G. J. Ares1,2, C. Buonpane2, I. Helenowski3, F. Hebal2, C. J. Hunter2 1University Of Illinois At Chicago,Department Of Surgery,Chicago, IL, USA 2Ann & Robert H. Lurie Children’s Hospital Of Chicago,Division Of Pediatric Surgery,Chicago, IL, USA 3Northwestern University,Department Of Surgery,Chicago, IL, USA
Introduction:
Extracorporeal membrane oxygenation (ECMO) has been used as a rescue intervention in neonates and infants in acute cardiopulmonary failure. However, these patients are at high risk for long term morbidity including neurologic dysfunction and mortality. While survival has been reported with ECMO courses >14 days, no studies have looked at meaningful survival and recovery after prolonged ECMO >21 days which has been cited as an arbitrary cut-off time in some centers. We hypothesized that patients with prolonged ECMO courses (>21 days) would have poor overall survival and quality of life.
Methods:
We performed a single institution, retrospective review of medical records for patients <18 years old receiving ECMO for >/= 21 days for any indication, between the years 2007 and 2017. The primary outcome was survival to hospital discharge.
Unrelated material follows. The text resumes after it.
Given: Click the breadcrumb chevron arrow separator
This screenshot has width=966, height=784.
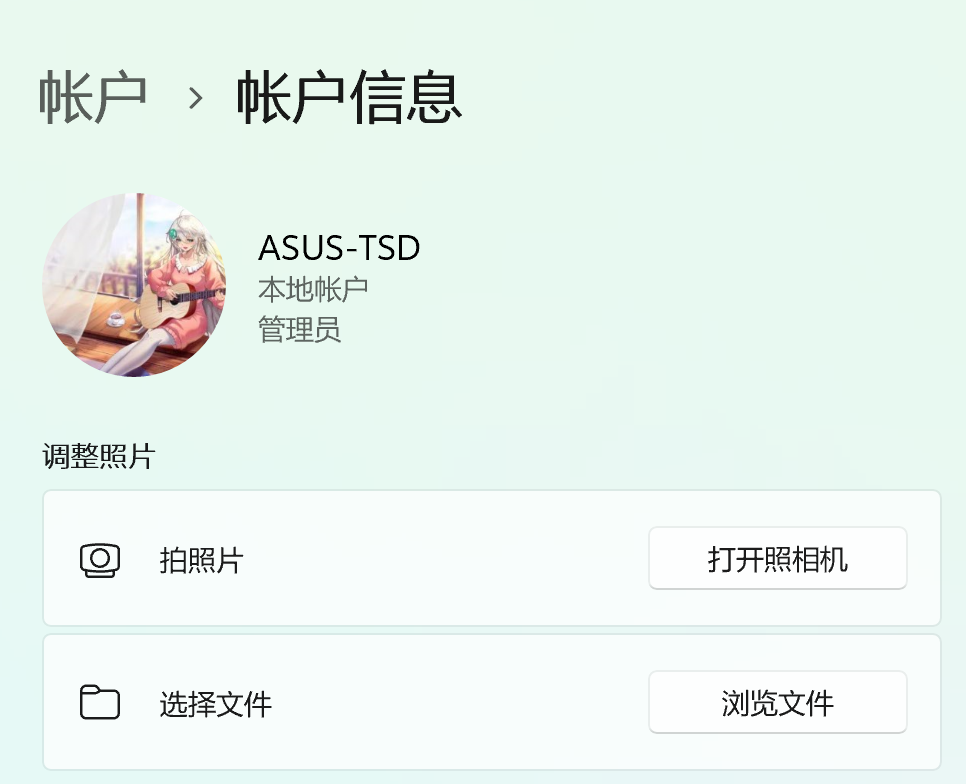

Secondary outcomes included neurologic dysfunction and other morbidities documented following the initial hospitalization.
Results:
Fourteen patients met inclusion criteria. Survival to hospital discharge for this group was 36%, which is significantly lower than the reported 60% survival for children requiring ECMO <14 days. Patients who started ECMO after 100 days of age were more likely to survive (p=0.03). Patients requiring ECMO support for congenital cardiac or pulmonary conditions had decreased survival compared to those with acquired etiologies (2/2 patients with acquired cardiac failure, and 3/6 patients with acquired pulmonary indication for ECMO survived, compared to 0/6 survivors for congenital cardiac or pulmonary etiologies (p=0.03)). Patients who were progressively weaned from ECMO support were more likely to survive, compared to those who discontinued ECMO secondary to minimal progress or circuit complications (p=0.005). Only 1 of the 5 survivors made a full recovery without residual neurologic deficits. The other 4 had adverse neurologic outcomes, including ischemic/hemorrhagic stroke, behavioral and learning disabilities, extremity amputation or contractures impairing ambulation, epilepsy, cortical blindness, sensorineural hearing loss, and/or inability to achieve pulmonary independence.
Conclusion:
Prolonged ECMO courses of >21 days are associated with decreased survival to hospital discharge. There are minimal data to support prolongation of ECMO for neonates with congenital cardiac or pulmonary failure. Furthermore, long term outcomes for prolonged ECMO survivors are characterized by neurologic impairments, learning disabilities, and impaired mobility. These need to be considered with families in the discussion to justify prolonged support.